В настоящее утро госпожа Шилохвостова явилась с новой выдумкой: рисунком для ковра, который, как уверяла она, страстно рвался вышить приют молодых арестанток; движимые единодушным трогательным чувством признательности к графине, они желали покрыть этим ковром пол часовни, где была погребена ее сестрица. Г-жа Шилохвостова явилась уже четвертый раз с тем же предметом; в первый раз требовалось узнать, нравится ли вообще рисунок ковра в целом и деталях; во второй раз надо было осведомиться, какой цвет лучше подходит к фону главной средней розассе; в третий – узнать, что поместить в розассе: герб графов Можайских, или же ограничиться только вензелем. Показывая рисунок в четвертый раз, г-жа Шилохвостова желала окончательно выяснить и утвердить цвет бордюра: сделать ли его синим, – преобладающим цветом в гербе, – или же оставить черным, как прежде предполагалось.
– Иван Иваныч вошел весьма кстати, сказала графиня, – он скажет нам свое мнение.
– К сожалению, я не сведущ в делах такого рода, скромно возразил Воскресенский.
– Ну, так остановитесь окончательно на синем борте, продолжала графиня, – черный борт уж что-то слишком мрачен. Смерть призывает нас к другой, лучшей жизни; не знаю, откуда взяли окружать ее трауром… И так, до свидания, chére Анна Матвеевна, завершила она неожиданно и протянула собеседнице руку.
Госпожа Шилохвостова страстно обхватила протянутые к ней пальцы обеими ладонями и поднялась с места, причем кресло крякнуло, как бы радуясь освобождению от удручающего давления. Кивнув головою Ивану Иванычу, она прошла три шага, снова повернулась лицом к графине, произвела новый расплывчатый реверанс и вышла.

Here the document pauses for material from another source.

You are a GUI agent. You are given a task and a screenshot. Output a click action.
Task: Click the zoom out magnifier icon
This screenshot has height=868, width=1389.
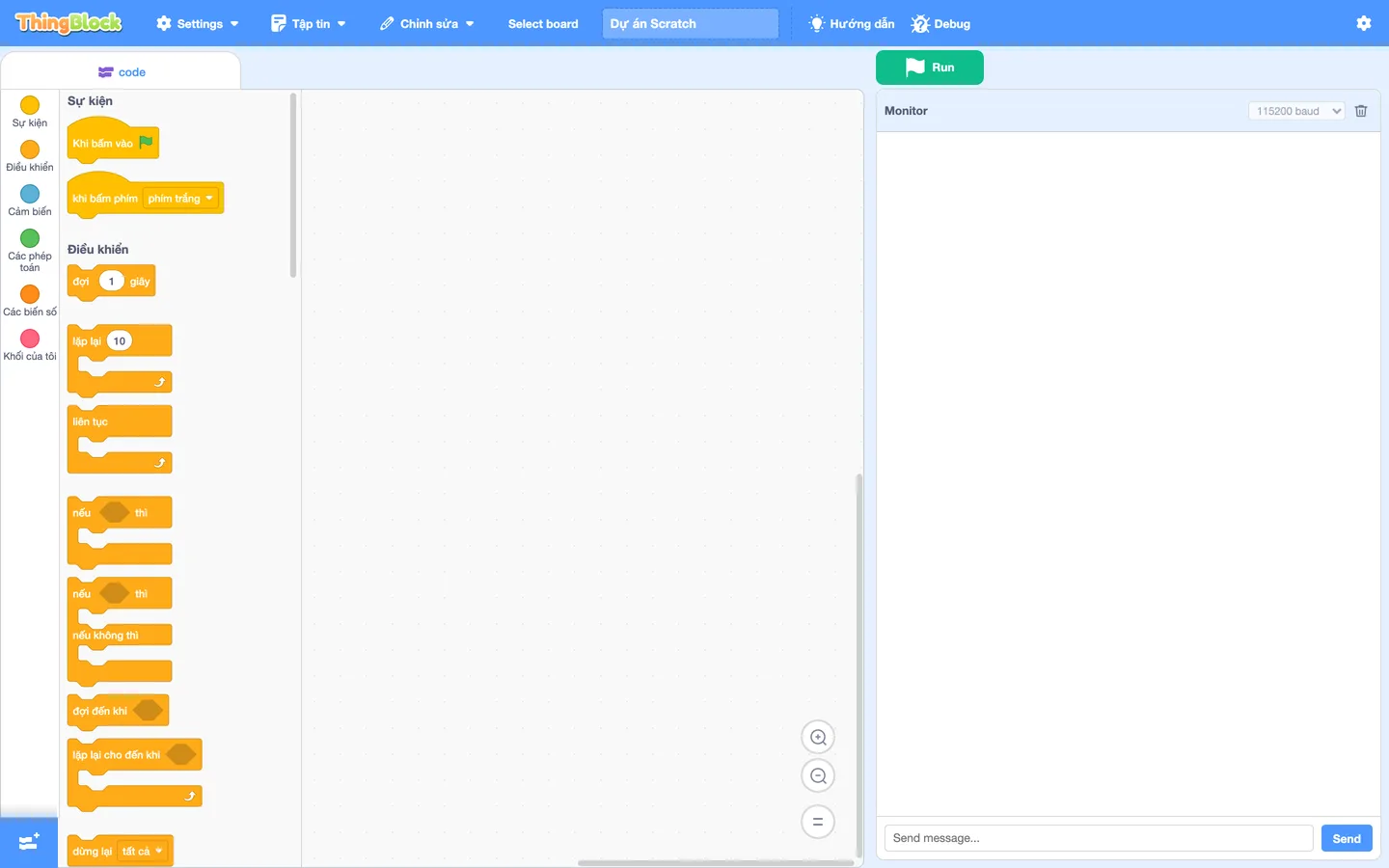tap(818, 775)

Иван Иваныч надеялся, что ему скажут: «фу, какая несносная! Как надоела!» – но надежды его не оправдались. Обратясь к нему, графиня спросила только:
– Ничего решительно, ваше сиятельство, ответил тоном сожаления Иван Иваныч, – застой совершенный; я был сейчас у графа и явился к вам единственно с тем, чтобы осведомиться о вашем здоровье… Позволил себе также принести вам маленькую безделицу.
– Что такое?
– Старшее отделение сиротского приюта просить вас осчастливить его принятием знака усердия и высокой признательности… Дети сложились, – даже трогательно было видеть их единодушие! – и сделали вам баульчик для укладки шерсти.
– Где же он? Это очень интересно…
Иван Иваныч бросился к двери и, минуту спустя, поднес ящик, деликатно поддерживая его обеими ладонями.
– Очень вило, сказала она, – очень благодарна! Эти дети меня решительно балуют; надо мне также побаловать их чем-нибудь. Я пошлю им конфет.